- [Data for analysis]
****

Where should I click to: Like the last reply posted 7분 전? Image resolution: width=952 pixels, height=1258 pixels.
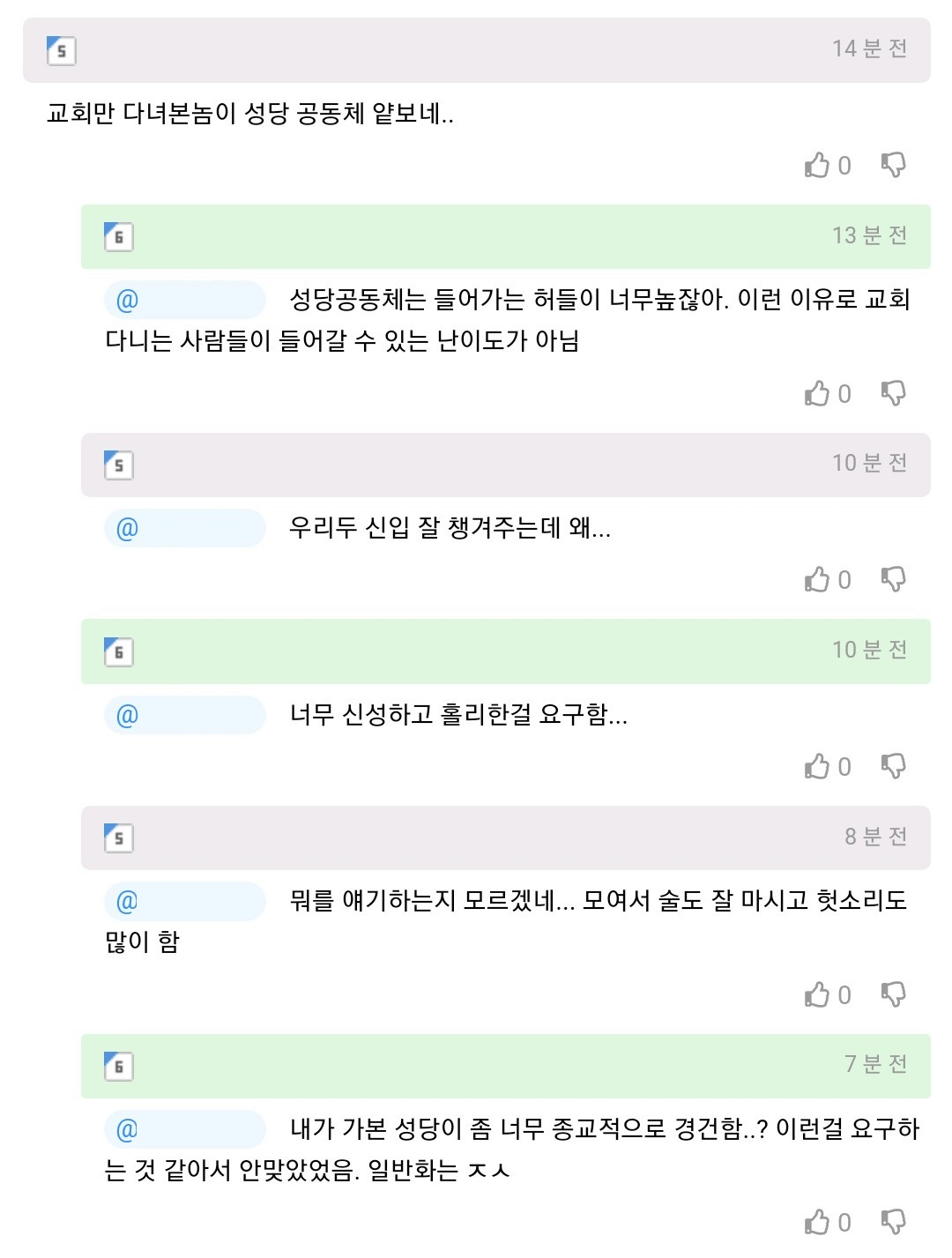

****

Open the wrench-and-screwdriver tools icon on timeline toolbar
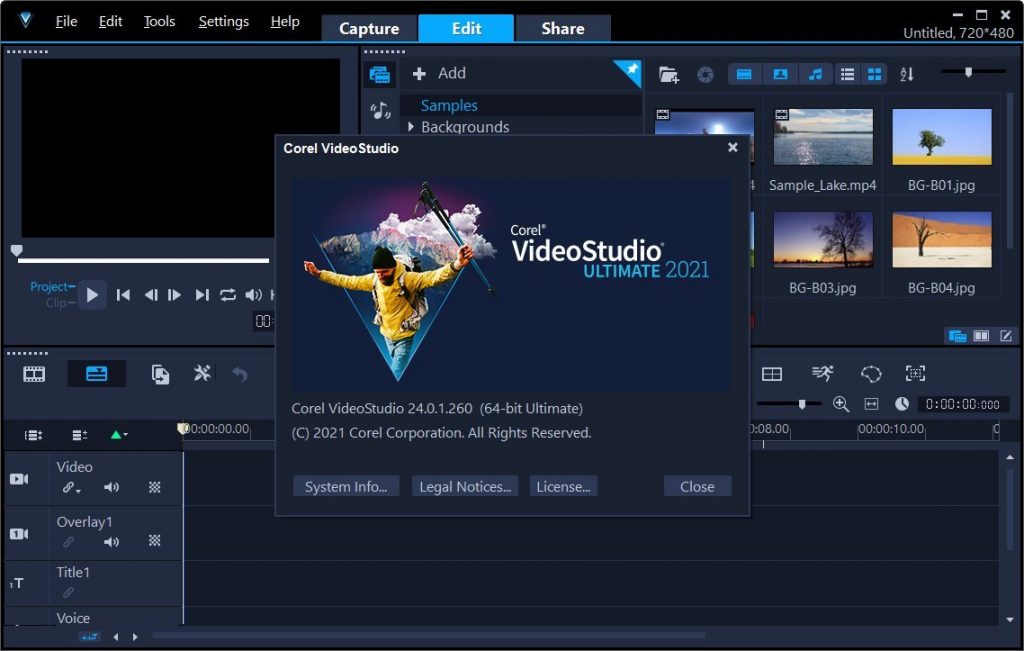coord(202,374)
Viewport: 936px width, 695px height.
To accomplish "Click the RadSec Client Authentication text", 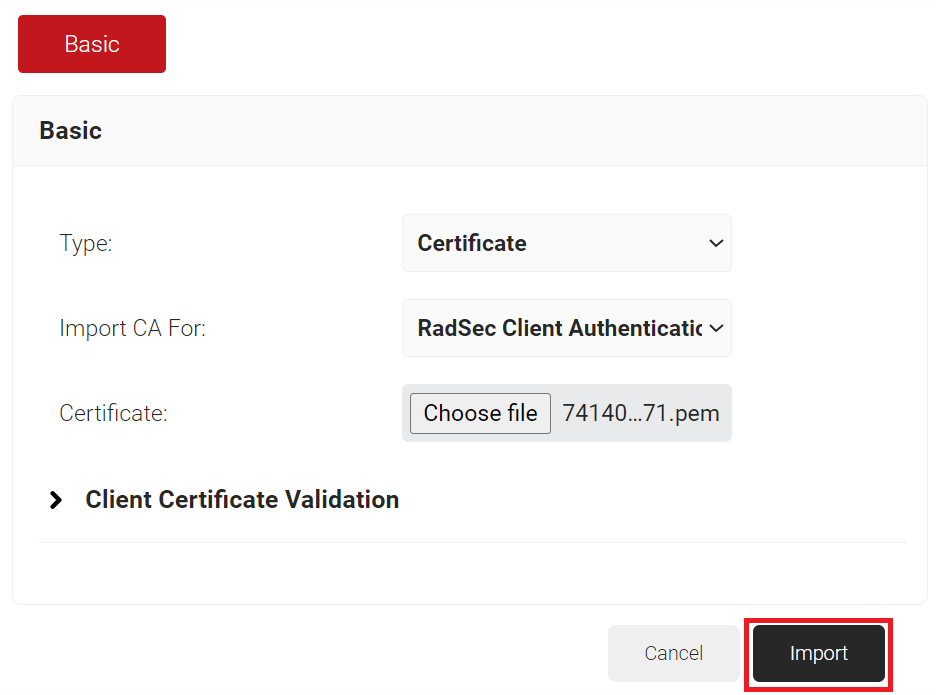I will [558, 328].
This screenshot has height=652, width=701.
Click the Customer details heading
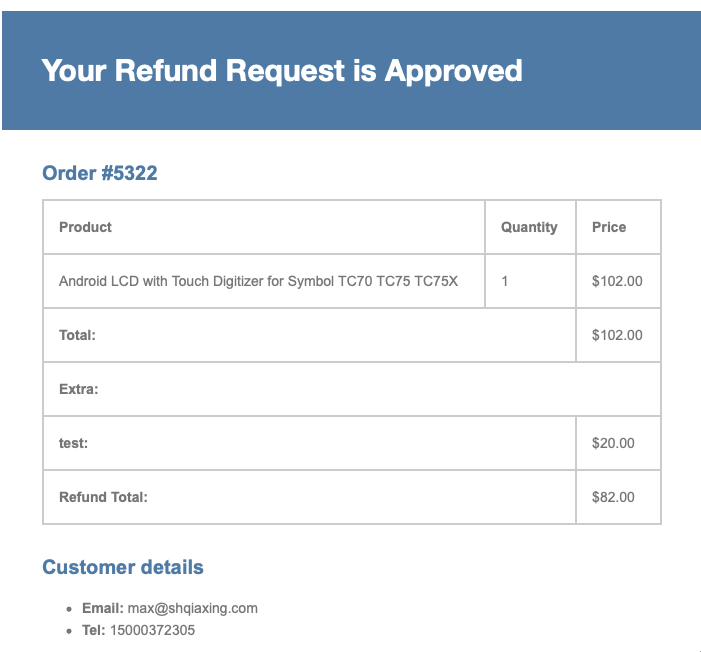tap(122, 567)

****

- [What is needed]
State the number of lines in the listing above that include "height", and add nothing else.

- [Finished exercise]
3